EXTRACTED TEXT

Plaintiff’s first amended complaint contains numerous allegations of alleged misconduct by defendants in the handling of the personal injury action, including that defendants “wrongfully” paid themselves fees and that the fee agreement violated Business and Professions Code section 6147. Nevertheless, in her arguments before this court, plaintiff disavows any claim that the fee agreement was unconscionable or that defendants were not entitled to the 40 percent fees set forth in the fee agreement. Rather, plaintiff argues that her contractbased claims are based on the “alternative” allegations in her pleading that assume the validity of her agreements with defendants, and that she has only pled “garden-variety” breach of contract claims; claims that are based on defendants’ withholding and converting additional funds from the settlement monies beyond the fees to which they were entitled under the fee agreement.
Plaintiff argues therefore that section 340.6(a) does not apply to her contract claims because they are not based on the quality of defendants’ legal services, but on their breach of nonprofessional obligations generally owed by all persons who enter into contracts. In so arguing, plaintiff relies in large part on language in Lee where the Supreme Court explained that “[m]isconduct does not ‘aris[e]’ in the performance of professional services for purposes of section 340.6(a) merely because it occurs during the period of legal representation or because the representation brought the parties together and thus provided the attorney the opportunity to engage in the misconduct. To hold otherwise would imply that section 340.6(a) bars claims unrelated to the Legislature’s purposes in enacting section 340.6(a)—for example, claims that an attorney stole from or sexually battered a client while the attorney was providing legal advice.” (Lee, supra, 61 Cal.4th at p. 1238.)

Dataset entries
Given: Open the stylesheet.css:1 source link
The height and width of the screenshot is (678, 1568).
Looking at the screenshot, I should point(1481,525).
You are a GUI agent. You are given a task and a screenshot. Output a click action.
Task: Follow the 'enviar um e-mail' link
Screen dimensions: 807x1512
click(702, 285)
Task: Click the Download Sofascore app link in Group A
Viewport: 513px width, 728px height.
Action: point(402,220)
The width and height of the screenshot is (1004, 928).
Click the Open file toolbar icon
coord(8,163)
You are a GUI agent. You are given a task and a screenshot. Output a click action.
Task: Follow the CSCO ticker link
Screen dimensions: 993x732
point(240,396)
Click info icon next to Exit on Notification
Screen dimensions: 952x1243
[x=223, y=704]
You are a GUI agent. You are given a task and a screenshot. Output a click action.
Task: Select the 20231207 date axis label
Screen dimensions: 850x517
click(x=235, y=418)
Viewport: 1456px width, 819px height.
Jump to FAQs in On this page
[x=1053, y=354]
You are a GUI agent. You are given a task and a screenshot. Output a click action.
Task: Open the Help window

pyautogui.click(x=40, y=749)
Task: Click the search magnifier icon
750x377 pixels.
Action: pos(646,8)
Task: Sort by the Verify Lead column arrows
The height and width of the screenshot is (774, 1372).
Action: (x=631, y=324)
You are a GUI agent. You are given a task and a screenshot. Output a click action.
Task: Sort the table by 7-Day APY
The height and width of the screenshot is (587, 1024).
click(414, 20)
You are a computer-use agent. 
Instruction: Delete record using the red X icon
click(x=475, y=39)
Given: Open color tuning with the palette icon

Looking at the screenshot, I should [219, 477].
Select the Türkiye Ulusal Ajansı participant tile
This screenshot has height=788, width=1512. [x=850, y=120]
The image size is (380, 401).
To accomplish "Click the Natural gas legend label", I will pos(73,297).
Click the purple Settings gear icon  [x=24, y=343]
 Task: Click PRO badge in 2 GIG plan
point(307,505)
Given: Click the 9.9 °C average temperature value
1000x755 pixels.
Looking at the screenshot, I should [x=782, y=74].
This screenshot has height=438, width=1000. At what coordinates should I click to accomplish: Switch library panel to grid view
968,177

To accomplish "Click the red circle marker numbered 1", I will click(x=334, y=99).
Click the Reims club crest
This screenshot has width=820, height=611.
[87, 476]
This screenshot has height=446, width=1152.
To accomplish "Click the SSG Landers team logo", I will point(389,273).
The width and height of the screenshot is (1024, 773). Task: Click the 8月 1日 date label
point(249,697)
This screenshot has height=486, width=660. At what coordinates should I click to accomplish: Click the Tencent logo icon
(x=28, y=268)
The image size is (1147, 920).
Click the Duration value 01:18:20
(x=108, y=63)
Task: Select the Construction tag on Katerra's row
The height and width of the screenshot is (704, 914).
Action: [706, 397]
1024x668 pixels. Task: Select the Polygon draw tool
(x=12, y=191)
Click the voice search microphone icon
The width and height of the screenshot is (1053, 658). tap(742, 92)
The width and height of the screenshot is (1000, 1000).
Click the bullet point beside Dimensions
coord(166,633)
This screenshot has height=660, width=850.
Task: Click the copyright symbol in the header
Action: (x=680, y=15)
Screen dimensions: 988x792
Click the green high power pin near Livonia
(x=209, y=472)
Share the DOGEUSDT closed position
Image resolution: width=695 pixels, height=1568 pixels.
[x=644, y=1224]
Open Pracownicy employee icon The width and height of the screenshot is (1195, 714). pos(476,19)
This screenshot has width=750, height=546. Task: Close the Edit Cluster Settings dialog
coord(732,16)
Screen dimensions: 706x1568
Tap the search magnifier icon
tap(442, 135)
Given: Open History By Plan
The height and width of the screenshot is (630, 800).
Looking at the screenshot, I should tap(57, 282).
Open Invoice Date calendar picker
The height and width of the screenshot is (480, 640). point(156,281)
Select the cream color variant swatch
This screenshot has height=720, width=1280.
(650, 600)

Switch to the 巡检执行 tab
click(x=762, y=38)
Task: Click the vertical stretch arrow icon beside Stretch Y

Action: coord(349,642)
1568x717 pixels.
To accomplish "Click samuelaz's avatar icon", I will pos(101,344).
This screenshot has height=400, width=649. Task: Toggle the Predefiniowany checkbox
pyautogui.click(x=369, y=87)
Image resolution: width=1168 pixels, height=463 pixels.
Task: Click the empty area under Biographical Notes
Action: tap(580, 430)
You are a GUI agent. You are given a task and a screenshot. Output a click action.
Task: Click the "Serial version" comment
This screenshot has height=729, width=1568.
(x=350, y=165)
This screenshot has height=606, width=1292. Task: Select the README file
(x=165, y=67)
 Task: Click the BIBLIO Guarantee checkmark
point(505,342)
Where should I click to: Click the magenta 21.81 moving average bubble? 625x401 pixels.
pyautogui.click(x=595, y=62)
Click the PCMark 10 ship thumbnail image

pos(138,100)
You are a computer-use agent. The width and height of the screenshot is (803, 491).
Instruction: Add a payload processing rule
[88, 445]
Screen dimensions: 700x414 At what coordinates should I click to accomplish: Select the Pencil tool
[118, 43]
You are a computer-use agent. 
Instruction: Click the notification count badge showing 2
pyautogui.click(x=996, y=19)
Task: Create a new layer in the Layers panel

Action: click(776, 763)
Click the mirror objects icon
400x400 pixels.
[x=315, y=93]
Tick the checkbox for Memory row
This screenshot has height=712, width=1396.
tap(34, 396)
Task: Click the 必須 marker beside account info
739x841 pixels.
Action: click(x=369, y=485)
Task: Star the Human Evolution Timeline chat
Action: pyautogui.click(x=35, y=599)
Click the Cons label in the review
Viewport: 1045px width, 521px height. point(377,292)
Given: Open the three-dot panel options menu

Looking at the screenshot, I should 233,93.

TASK DIRECTIONS
Answer from the court opinion excerpt:
(a) What percentage of fees did the fee agreement set forth?
(b) Which Business and Professions Code section did the complaint allege the fee agreement violated?
(c) At what page of Lee does the quoted language about misconduct appear?
These records come from a separate source, unrelated to the court opinion excerpt.

WRITTEN REPLY
(a) 40 percent
(b) Section 6147
(c) Page 1238 (61 Cal.4th at p. 1238)